A staged protocol for performing molecular dynamics solvation free energy simulations is described. The solvation free energy is expressed in terms of nonpolar and electrostatic contributions, and the nonpolar contribution is further decomposed into repulsive and dispersive contributions using the Weeks, Chandler, and Andersen (WCA) scheme of separating the repulsive and attractive parts in the Lennard-Jones potential. To achieve precise and stable results in the free energy perturbation simulations, the contribution to the free energy from the repulsive part of the potential is computed in multiple stages via a soft-core transformation, whereas a linear coupling scheme is used for both the electrostatic and dispersive contributions.
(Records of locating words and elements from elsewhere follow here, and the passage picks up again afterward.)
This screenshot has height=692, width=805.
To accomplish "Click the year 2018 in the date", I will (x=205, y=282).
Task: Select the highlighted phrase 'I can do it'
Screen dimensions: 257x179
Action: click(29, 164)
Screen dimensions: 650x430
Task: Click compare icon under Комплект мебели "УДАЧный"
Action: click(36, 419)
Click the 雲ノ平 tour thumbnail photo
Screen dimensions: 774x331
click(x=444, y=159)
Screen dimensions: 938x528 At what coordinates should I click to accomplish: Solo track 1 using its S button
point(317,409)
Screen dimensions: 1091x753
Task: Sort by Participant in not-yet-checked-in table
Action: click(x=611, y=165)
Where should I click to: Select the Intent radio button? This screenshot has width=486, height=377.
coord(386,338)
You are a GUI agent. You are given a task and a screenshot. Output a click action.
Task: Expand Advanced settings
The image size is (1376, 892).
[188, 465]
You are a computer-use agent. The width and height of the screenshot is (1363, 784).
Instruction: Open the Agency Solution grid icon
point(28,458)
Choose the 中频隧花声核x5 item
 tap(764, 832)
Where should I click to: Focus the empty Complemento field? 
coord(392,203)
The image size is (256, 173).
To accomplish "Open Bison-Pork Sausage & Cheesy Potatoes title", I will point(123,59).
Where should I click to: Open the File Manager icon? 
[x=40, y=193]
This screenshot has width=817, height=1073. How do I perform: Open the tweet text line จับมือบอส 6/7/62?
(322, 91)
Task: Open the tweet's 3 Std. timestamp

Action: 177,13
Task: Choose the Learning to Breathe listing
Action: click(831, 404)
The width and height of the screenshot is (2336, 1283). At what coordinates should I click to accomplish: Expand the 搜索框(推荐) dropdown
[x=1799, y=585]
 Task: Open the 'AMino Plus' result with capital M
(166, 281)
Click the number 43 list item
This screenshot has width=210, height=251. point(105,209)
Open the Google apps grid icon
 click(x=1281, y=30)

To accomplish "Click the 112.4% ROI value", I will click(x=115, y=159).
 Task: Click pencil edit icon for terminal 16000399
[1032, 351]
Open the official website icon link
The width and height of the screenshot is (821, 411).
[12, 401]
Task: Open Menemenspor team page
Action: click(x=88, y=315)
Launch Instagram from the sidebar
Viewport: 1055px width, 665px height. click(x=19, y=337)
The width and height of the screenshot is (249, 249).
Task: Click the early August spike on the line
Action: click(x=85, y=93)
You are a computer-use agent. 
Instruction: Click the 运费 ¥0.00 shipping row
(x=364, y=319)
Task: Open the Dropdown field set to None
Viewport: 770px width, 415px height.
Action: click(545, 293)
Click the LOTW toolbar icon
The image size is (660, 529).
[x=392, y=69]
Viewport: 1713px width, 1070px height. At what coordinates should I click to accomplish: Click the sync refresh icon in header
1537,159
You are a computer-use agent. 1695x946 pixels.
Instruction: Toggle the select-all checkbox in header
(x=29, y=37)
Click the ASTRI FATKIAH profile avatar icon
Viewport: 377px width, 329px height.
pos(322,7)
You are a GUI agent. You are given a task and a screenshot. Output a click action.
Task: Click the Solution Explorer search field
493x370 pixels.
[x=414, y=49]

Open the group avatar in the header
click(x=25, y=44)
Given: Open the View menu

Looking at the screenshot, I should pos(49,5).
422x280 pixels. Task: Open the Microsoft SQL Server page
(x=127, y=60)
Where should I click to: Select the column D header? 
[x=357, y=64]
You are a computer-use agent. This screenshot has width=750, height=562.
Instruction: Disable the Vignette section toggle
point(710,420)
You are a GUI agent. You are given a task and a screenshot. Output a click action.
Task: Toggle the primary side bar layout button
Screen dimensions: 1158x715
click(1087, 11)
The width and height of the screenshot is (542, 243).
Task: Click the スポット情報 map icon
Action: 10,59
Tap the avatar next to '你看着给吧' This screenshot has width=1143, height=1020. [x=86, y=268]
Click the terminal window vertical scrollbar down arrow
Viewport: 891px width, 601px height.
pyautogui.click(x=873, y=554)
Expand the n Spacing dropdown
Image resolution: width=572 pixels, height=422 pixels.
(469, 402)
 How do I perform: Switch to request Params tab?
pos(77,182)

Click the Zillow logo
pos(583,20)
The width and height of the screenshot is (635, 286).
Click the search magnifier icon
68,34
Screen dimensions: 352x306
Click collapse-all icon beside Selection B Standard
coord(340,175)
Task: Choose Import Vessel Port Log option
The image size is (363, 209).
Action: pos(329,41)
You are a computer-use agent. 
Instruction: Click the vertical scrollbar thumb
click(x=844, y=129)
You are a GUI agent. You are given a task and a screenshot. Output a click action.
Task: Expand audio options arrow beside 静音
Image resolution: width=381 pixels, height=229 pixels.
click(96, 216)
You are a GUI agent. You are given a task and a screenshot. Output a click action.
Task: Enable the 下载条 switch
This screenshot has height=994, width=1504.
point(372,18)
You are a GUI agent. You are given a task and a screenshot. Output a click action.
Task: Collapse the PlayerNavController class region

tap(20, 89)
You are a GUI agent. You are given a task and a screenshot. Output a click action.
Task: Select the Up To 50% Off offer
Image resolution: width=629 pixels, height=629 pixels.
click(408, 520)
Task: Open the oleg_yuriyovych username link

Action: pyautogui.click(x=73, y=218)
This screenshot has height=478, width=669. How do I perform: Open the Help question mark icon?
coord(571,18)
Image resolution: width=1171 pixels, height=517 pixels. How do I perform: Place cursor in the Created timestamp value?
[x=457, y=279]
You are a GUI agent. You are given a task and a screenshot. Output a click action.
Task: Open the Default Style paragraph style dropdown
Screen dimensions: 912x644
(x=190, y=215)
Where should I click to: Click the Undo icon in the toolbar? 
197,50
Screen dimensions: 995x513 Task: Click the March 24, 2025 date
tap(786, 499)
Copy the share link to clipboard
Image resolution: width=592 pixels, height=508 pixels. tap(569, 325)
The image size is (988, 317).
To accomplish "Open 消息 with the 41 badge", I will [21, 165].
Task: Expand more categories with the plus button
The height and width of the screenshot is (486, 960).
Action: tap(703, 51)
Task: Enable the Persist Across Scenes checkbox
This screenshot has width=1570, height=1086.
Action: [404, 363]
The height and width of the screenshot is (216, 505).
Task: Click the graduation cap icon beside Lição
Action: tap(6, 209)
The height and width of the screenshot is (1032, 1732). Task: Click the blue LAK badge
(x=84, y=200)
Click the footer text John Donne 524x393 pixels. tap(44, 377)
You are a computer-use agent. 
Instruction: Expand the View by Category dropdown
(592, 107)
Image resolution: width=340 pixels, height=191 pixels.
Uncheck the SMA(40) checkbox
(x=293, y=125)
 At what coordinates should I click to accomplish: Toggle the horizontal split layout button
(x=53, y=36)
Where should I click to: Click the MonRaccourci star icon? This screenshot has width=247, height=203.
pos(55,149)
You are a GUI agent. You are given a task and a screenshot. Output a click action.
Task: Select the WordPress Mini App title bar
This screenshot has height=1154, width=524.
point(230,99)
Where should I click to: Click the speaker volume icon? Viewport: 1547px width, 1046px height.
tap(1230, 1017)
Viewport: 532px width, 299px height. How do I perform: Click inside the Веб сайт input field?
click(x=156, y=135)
To reduce the computational effort, the free energy simulations are carried out with a small number of explicit solvent water molecules near the solute, whereas the influence of the remaining bulk solvent is represented implicitly in terms of an effective solvent boundary potential. The protocol is used to calculate the hydration free energy of amino acid side chains. Because all of the sampling windows are generated independently of one another, the calculations can all be performed simultaneously in parallel on a computer cluster. The agreement with experimental values and with the high precision computational results of Shirts et al. [J. Chem. Phys. 2003, 119, 5740] shows that this computationally inexpensive protocol is efficient.